Aug 07, 2006 11:19
I don't like being bullshitted.
I don't like being ignored.
I don't like being lied too.
I don't like being led on.
I don't like bullshitters.
I don't like not being payed attention too.
I don't like liars.
I don't like assholes.
I don't like being sober.
I don't like growing up.
I don't like sleeping.
I don't like myself.
I don't like other people.
I don't like love stories.
I don't like watching lovers be with eachother.
I don't like seeing what I can't have.
I don't like wanting what I can't have.
I don't like trying for what I can't have.
I don't like being 16.
I don't like not having cigarettes.
I don't like not being on a coke binge.
I don't like not wanting to get up in the morning and face life.
I don't like being fucked with.
I don't like my emotions to be touched unless it's serious.
I don't like trusting people.
I don't trust people.
I don't trust myself.
I can't trust myself.
I don't like being 120 pounds.
I don't like my skin.
I don't like my hair.
I don't like my eyes.

Entries from a dataset:

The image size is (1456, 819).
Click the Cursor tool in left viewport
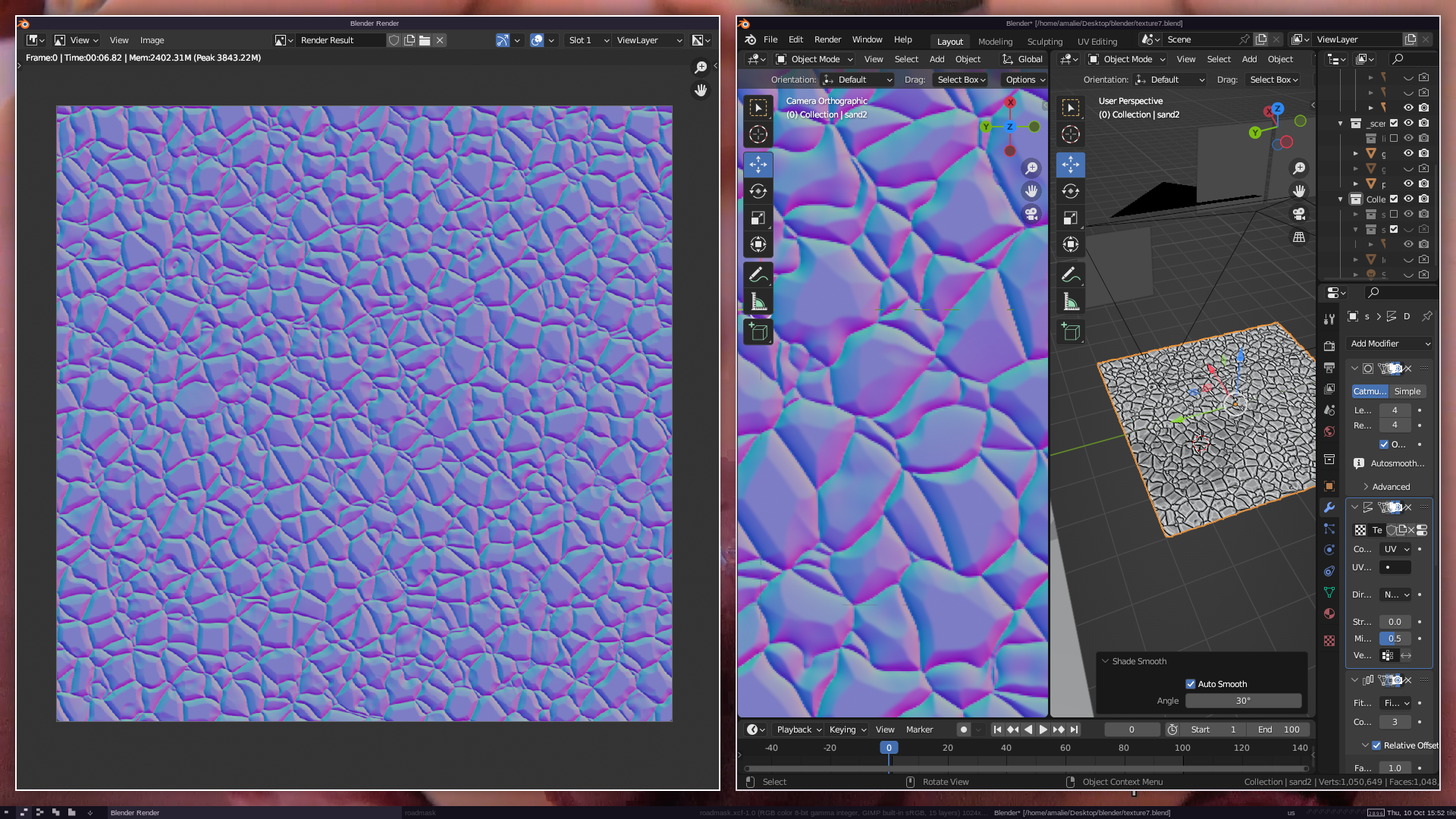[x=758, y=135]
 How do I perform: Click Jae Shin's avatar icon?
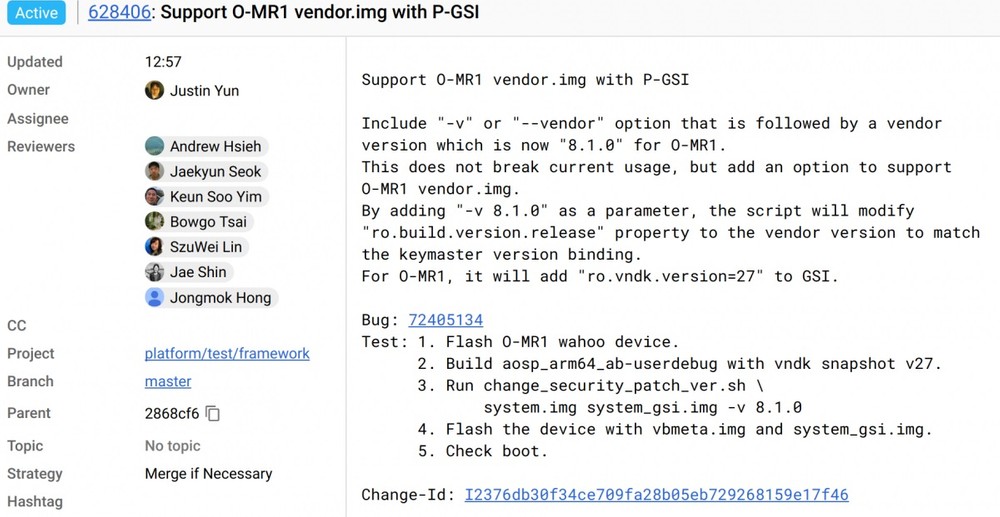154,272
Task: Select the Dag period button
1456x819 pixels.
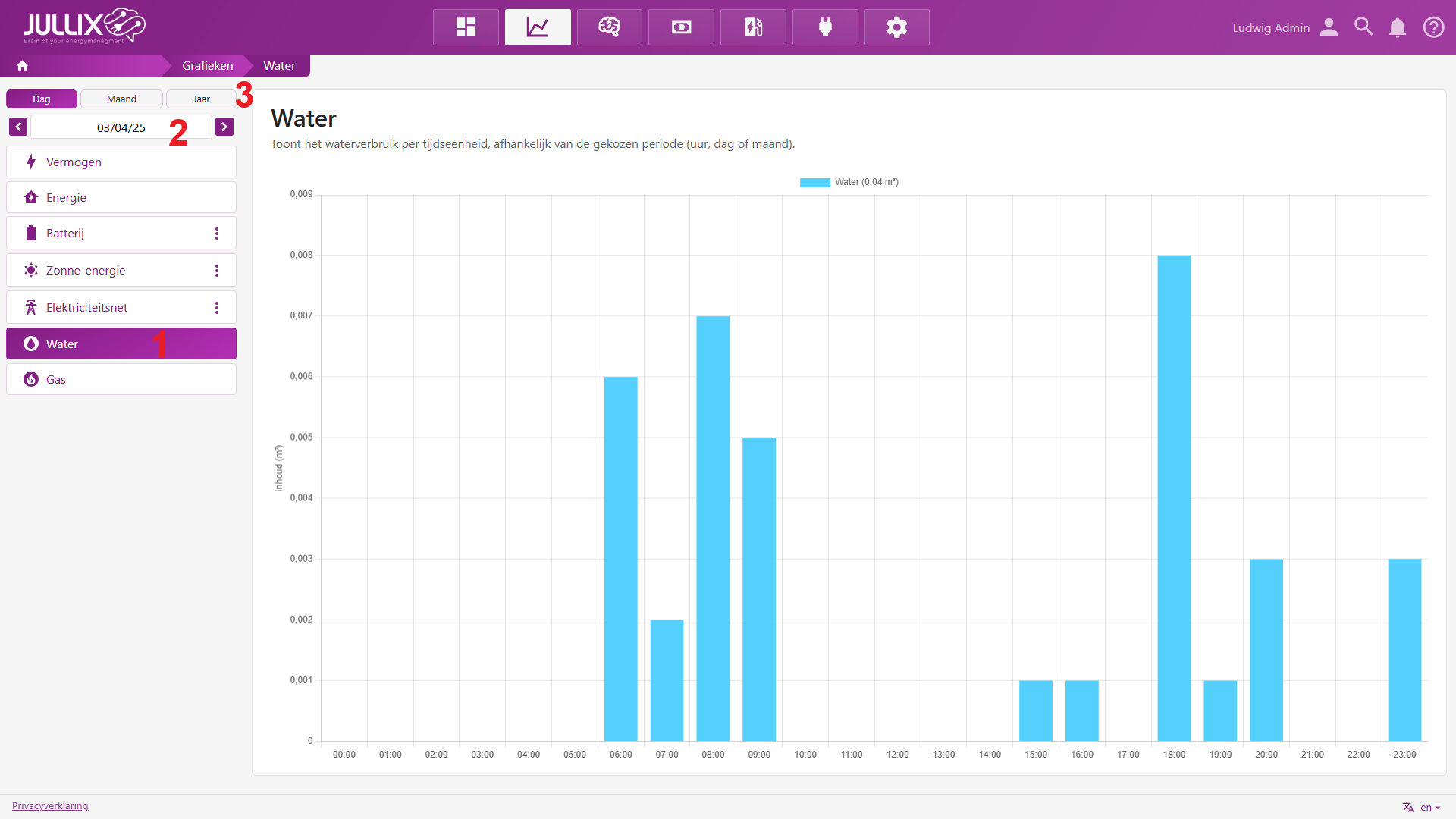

• _Task description_: Copy out the full post of dislikes shown above, word for word and with its original spelling.

• _Result for this exercise_:
Aug 07, 2006 11:19
I don't like being bullshitted.
I don't like being ignored.
I don't like being lied too.
I don't like being led on.
I don't like bullshitters.
I don't like not being payed attention too.
I don't like liars.
I don't like assholes.
I don't like being sober.
I don't like growing up.
I don't like sleeping.
I don't like myself.
I don't like other people.
I don't like love stories.
I don't like watching lovers be with eachother.
I don't like seeing what I can't have.
I don't like wanting what I can't have.
I don't like trying for what I can't have.
I don't like being 16.
I don't like not having cigarettes.
I don't like not being on a coke binge.
I don't like not wanting to get up in the morning and face life.
I don't like being fucked with.
I don't like my emotions to be touched unless it's serious.
I don't like trusting people.
I don't trust people.
I don't trust myself.
I can't trust myself.
I don't like being 120 pounds.
I don't like my skin.
I don't like my hair.
I don't like my eyes.